§ Sağlanan metin
=-=-=-=-=

"İçtihat Metni"
MAHKEMESİ : ANKARA BÖLGE ADLİYE MAHKEMESİ 13. HUKUK DAİRESİ
İLK DERECE MAHKEMESİ : KOYULHİSAR ASLİYE HUKUK MAHKEMESİ
Taraflar arasındaki tapu iptali ve tescil davasından dolayı yapılan yargılama sonunda, İlk Derece Mahkemesince verilen davanın kabulüne ilişkin kararın, davalı ... tarafından istinaf edilmesi üzerine Bölge Adliye Mahkemesi tarafından yapılan inceleme sonucunda; başvurunun esastan reddine dair verilen karar, süresi içinde davalı ... tarafından temyiz edilmekle; temyiz dilekçesinin kabulüne karar verildikten sonra, dosyadaki belgeler incelenip gereği düşünüldü:
I. DAVA
Davacılar vekili, Sivas ili, .... ilçesi, ... köyünde bulunan 111 ada 2 parsel, 119 ada 1 parsel, 123 ada 30-42-48 parsel 124 ada 79 parsel sayılı taşınmazların davacılar murisi ....’a ait iken kadastro çalışmaları sırasında davalılar adına tespit edildiğini, oysa ki bu taşınmazların muris.....'tan intikal eden taşınmazlar olup her bir kardeşin 1/8 oranında paya sahip olduğunu, ancak kardeşlerden ....’ın bekar ve çocuksuz olarak vefat ettiğini ve dava konusu taşınmazlardaki tüm haklarını Kartal ..... Noterliğinin 18/07/2014 tarihli ve 10764 yevmiye numaralı sözleşmesiyle sağlığında kendisine bakıp gözeten kardeşi ...'a bıraktığını ileri sürerek dava konusu taşınmazların tapu kayıtlarının ... adına 2/8 hisse, ... adına 1/8 hisse, ... adına 1/8 hisse, ... adına 1/8 hisse, ... adına 1/8 hisse olarak iptali ile adlarına tescilini talep etmiştir.

=-=-=-=-=

§ Alıntılanan veriler
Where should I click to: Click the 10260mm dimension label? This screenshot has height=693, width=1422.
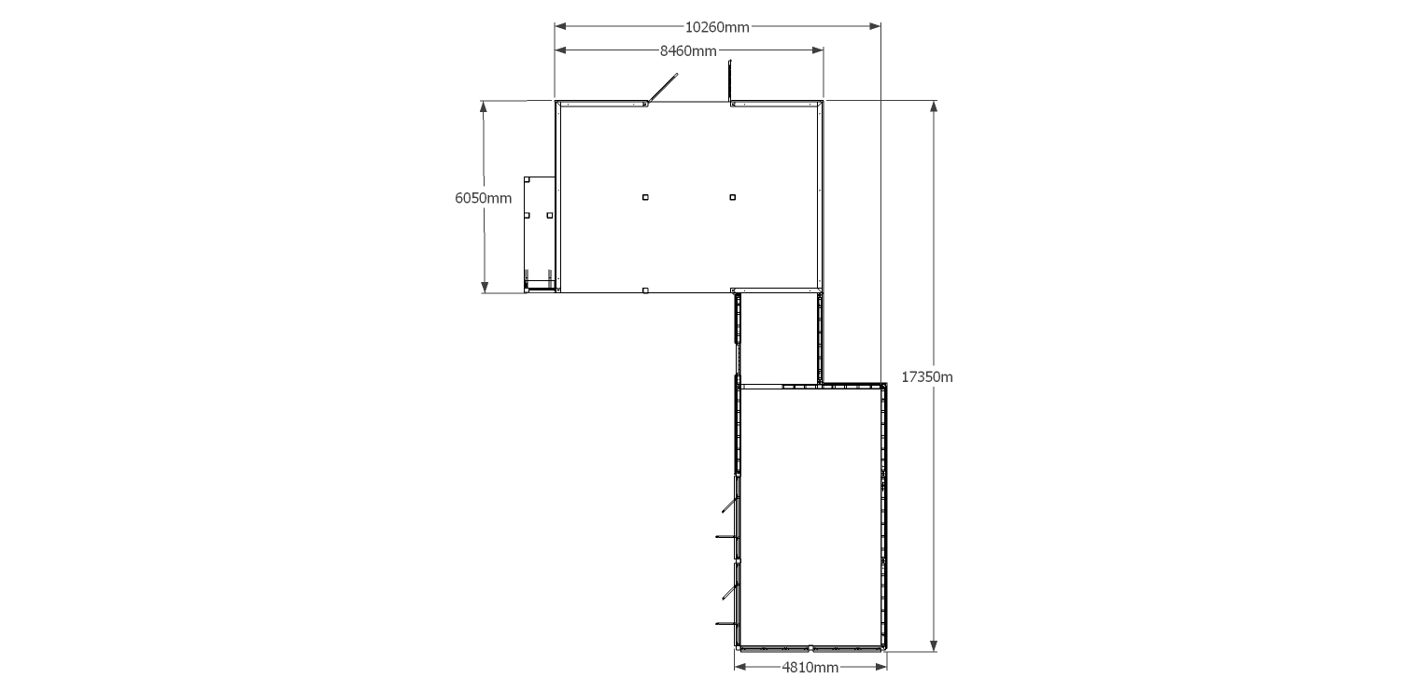pos(717,27)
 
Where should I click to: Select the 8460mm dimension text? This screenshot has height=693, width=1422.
pos(688,50)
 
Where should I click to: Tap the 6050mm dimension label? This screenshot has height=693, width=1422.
pos(483,198)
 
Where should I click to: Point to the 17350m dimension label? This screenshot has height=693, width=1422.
pos(927,377)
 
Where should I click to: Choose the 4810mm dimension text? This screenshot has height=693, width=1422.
pos(810,668)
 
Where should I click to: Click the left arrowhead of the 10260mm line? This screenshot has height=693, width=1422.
pos(560,27)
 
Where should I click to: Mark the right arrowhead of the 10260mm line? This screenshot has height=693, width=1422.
pos(875,27)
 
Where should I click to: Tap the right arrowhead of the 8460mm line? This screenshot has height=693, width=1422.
pos(818,50)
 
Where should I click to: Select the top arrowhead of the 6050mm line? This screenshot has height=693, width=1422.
pos(484,106)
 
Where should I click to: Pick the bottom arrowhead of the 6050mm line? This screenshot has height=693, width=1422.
pos(485,287)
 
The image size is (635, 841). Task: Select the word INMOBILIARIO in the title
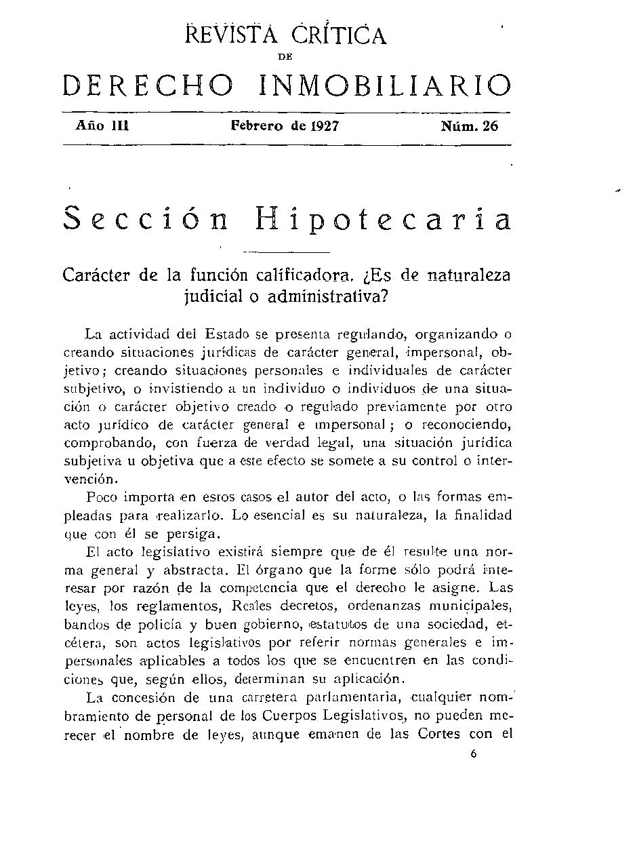[x=384, y=86]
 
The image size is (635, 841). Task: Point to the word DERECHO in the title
[x=148, y=86]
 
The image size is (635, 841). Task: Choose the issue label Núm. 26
[x=469, y=126]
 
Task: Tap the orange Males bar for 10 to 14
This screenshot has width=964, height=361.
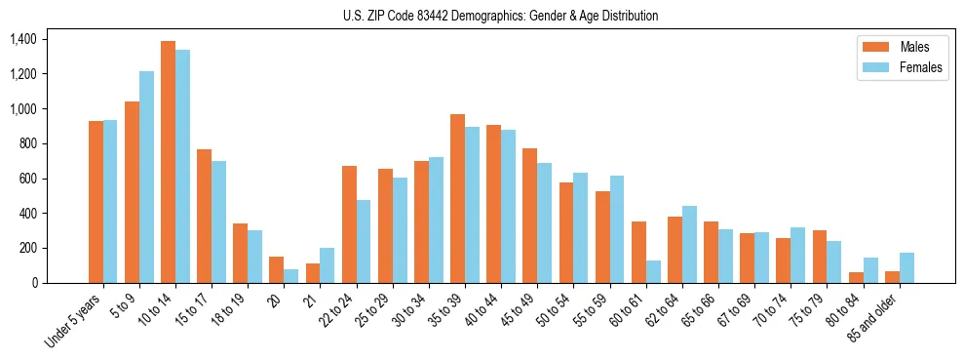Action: [x=168, y=162]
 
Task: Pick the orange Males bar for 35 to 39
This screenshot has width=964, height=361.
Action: [x=456, y=199]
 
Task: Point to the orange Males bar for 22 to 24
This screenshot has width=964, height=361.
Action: [x=349, y=224]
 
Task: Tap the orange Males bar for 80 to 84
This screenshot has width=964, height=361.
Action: [x=856, y=277]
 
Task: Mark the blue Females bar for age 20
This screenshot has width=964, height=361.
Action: [x=290, y=276]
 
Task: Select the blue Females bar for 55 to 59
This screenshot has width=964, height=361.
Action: [x=617, y=229]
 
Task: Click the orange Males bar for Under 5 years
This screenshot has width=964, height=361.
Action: [x=96, y=202]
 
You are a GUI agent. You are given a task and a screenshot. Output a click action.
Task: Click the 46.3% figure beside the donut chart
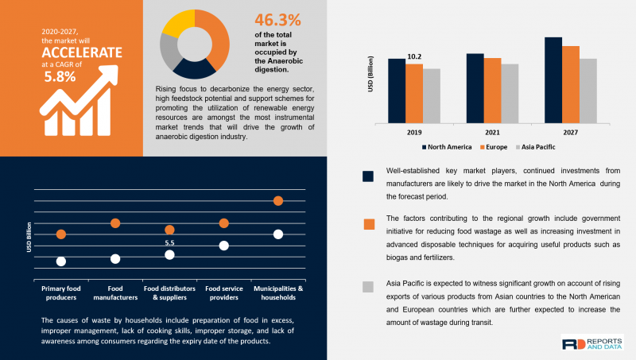(x=277, y=20)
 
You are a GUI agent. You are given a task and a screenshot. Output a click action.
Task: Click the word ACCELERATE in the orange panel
(x=82, y=52)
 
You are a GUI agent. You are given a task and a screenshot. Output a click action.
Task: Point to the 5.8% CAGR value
(x=60, y=76)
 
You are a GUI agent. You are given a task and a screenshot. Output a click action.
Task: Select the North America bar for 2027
(x=553, y=80)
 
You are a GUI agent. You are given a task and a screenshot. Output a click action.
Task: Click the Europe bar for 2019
(x=414, y=94)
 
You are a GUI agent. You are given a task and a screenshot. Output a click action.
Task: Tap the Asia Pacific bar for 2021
(x=510, y=94)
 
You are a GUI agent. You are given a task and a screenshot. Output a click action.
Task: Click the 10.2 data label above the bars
(x=414, y=56)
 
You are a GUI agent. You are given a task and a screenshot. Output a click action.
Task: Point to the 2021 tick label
(x=492, y=133)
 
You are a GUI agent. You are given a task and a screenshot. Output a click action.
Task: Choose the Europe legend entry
(x=494, y=147)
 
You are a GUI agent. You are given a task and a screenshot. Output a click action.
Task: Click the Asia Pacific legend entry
(x=535, y=147)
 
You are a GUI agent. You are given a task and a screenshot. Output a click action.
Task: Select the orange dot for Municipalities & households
(x=278, y=201)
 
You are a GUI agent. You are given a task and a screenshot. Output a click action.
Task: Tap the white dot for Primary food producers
(x=61, y=261)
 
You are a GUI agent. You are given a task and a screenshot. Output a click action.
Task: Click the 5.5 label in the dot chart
(x=169, y=243)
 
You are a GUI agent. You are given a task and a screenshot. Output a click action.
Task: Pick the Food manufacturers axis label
(x=115, y=292)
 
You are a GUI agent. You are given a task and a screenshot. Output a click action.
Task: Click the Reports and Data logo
(x=592, y=344)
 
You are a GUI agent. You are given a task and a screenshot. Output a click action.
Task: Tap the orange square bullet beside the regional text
(x=369, y=224)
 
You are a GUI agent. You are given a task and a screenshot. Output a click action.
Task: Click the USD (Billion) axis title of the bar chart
(x=370, y=74)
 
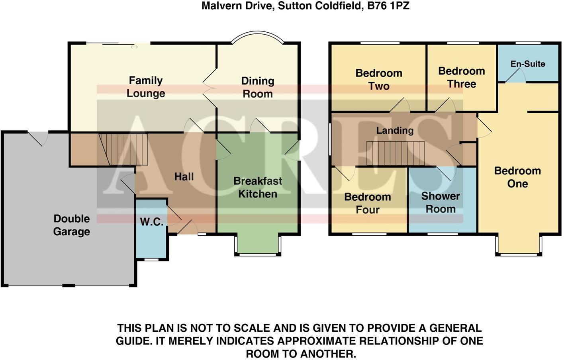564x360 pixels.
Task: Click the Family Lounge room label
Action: [x=146, y=87]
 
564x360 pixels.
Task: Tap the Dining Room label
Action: [x=258, y=87]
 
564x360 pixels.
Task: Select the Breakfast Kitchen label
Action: [x=258, y=187]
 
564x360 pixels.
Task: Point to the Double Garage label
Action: [x=72, y=225]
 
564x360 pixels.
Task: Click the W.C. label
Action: [x=151, y=222]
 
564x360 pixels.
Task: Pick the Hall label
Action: [x=184, y=176]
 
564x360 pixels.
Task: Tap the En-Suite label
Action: [x=528, y=64]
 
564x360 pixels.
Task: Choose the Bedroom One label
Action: [x=517, y=177]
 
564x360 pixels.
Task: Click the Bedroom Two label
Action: [x=379, y=79]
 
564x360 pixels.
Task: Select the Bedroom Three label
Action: [x=462, y=77]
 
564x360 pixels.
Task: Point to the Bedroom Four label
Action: [x=367, y=203]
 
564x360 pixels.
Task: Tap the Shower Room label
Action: [x=441, y=202]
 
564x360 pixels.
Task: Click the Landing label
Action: [x=395, y=130]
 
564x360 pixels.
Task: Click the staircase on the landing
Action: [x=396, y=153]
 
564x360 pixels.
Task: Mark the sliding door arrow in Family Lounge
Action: [x=134, y=47]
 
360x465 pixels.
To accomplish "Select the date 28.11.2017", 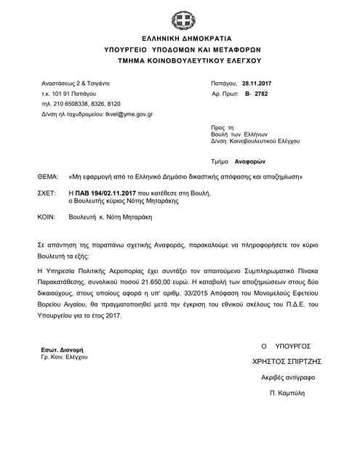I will (x=257, y=84).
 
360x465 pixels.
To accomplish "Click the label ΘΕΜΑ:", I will (x=49, y=177).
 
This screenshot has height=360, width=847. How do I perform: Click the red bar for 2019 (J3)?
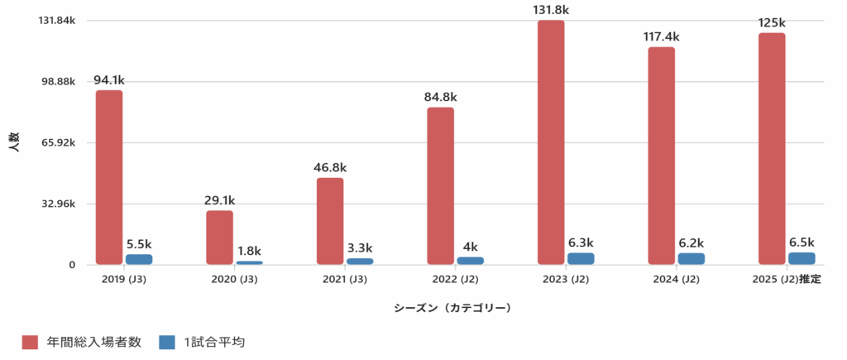pyautogui.click(x=108, y=177)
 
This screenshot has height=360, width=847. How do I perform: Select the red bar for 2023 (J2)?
pyautogui.click(x=551, y=142)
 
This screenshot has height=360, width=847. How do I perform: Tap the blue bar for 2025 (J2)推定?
pyautogui.click(x=802, y=258)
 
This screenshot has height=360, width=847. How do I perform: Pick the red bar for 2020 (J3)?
pyautogui.click(x=219, y=238)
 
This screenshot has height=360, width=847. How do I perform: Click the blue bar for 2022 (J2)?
pyautogui.click(x=470, y=261)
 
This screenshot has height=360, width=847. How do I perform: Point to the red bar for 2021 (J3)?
pyautogui.click(x=330, y=221)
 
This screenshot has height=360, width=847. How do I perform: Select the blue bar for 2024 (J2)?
pyautogui.click(x=691, y=258)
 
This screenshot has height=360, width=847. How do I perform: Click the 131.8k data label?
pyautogui.click(x=551, y=10)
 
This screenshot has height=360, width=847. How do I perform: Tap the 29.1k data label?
pyautogui.click(x=219, y=200)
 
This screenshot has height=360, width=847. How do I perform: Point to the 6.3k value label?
pyautogui.click(x=581, y=242)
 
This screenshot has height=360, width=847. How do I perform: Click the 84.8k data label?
pyautogui.click(x=440, y=97)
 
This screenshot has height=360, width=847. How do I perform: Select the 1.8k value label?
pyautogui.click(x=249, y=251)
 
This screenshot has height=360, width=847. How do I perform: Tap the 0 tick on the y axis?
pyautogui.click(x=72, y=265)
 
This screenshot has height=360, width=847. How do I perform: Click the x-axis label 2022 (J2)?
pyautogui.click(x=455, y=280)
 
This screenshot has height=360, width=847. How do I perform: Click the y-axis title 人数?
pyautogui.click(x=14, y=142)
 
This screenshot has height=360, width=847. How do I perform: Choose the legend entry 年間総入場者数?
pyautogui.click(x=87, y=342)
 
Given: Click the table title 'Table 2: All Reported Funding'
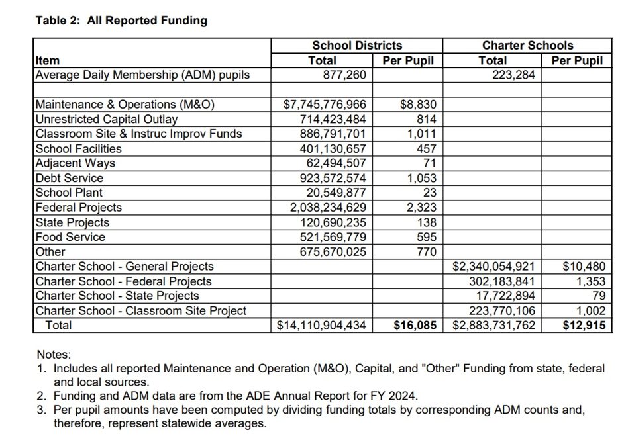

=-=-=-=-=

Sağlanan metne göre, bekâr ve çocuksuz olarak vefat eden kardeşin taşınmazlardaki haklarını bıraktığı noter sözleşmesi hangi tarihli ve hangi yevmiye numaralıdır?

18/07/2014 tarihli ve 10764 yevmiye numaralıdır.